Return, with both end lines included, exactly what the data below holds from the line with "Viewport: 969px width, 560px" through the line with "You are a computer-use", though not the pictures.
*** Opening of DATA TO EXAMINE ***
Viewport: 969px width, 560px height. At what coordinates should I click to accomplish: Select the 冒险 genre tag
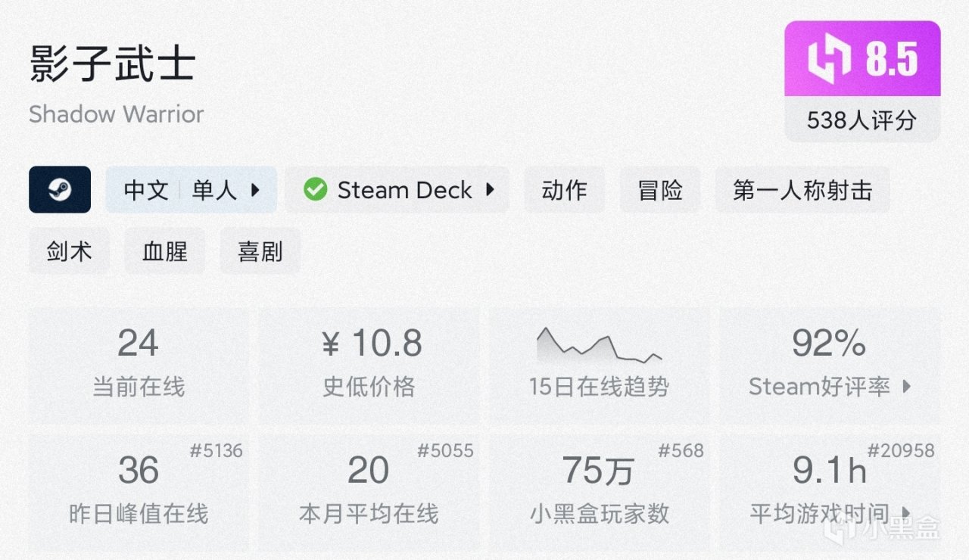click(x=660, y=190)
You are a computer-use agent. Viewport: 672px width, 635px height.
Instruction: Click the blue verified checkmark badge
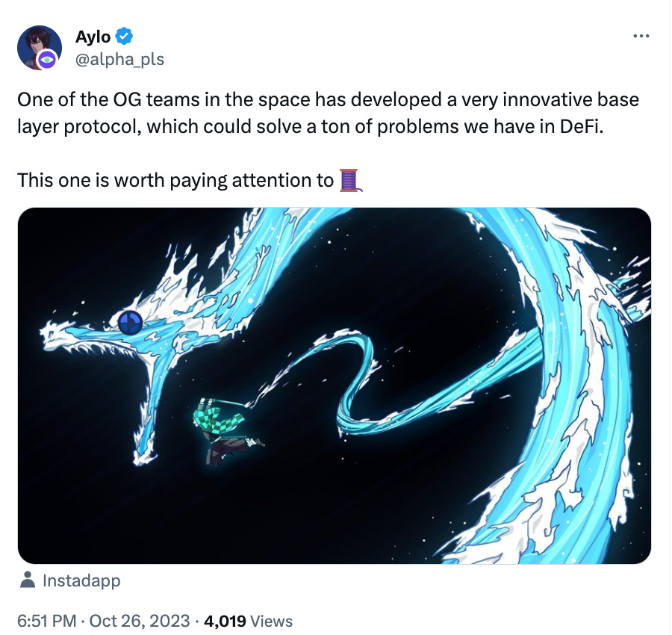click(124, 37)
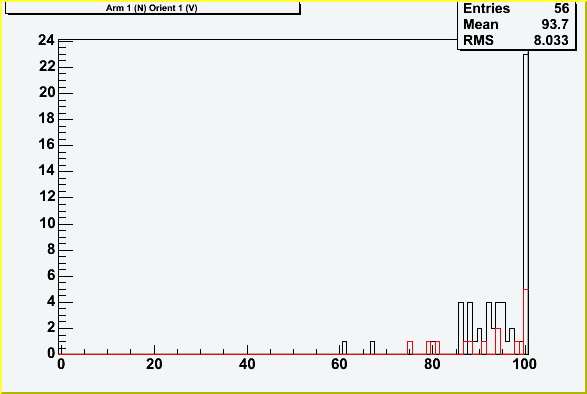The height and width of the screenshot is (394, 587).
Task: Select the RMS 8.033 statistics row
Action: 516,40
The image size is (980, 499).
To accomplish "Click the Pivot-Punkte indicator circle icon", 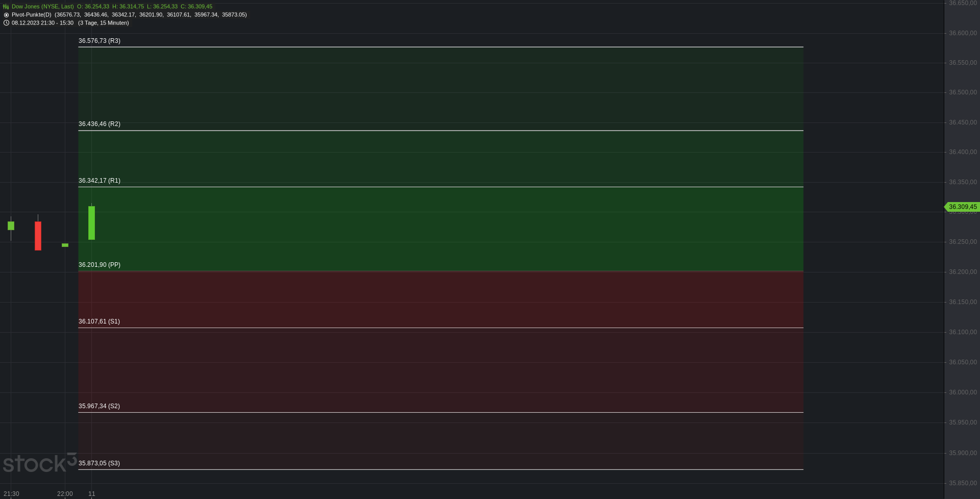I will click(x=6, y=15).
*** Close of DATA TO EXAMINE ***
*** Opening of DATA TO EXAMINE ***
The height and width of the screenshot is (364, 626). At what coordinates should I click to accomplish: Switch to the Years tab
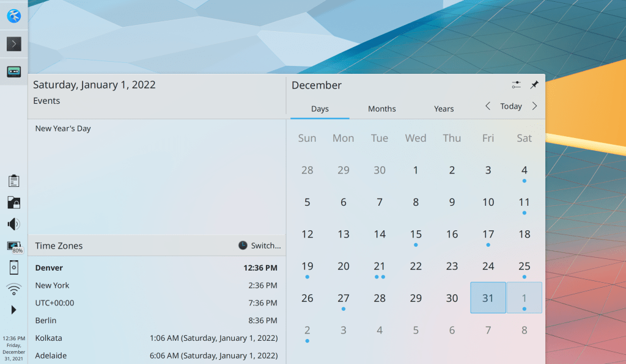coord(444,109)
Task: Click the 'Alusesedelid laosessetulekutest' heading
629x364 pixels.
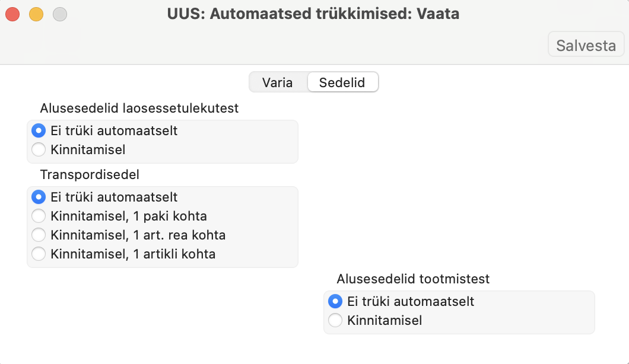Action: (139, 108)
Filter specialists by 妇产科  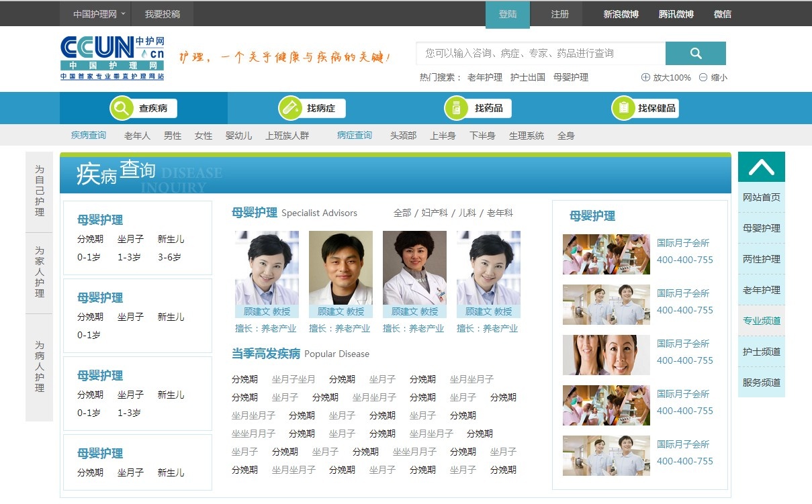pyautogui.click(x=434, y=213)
*** Close of DATA TO EXAMINE ***
§ TASK SOLUTION:
Viewport: 969px width, 560px height. At what coordinates should I click to accomplish: Select the 冒险 genre tag
click(x=660, y=190)
You are a computer-use agent. Viewport: 672px width, 635px height.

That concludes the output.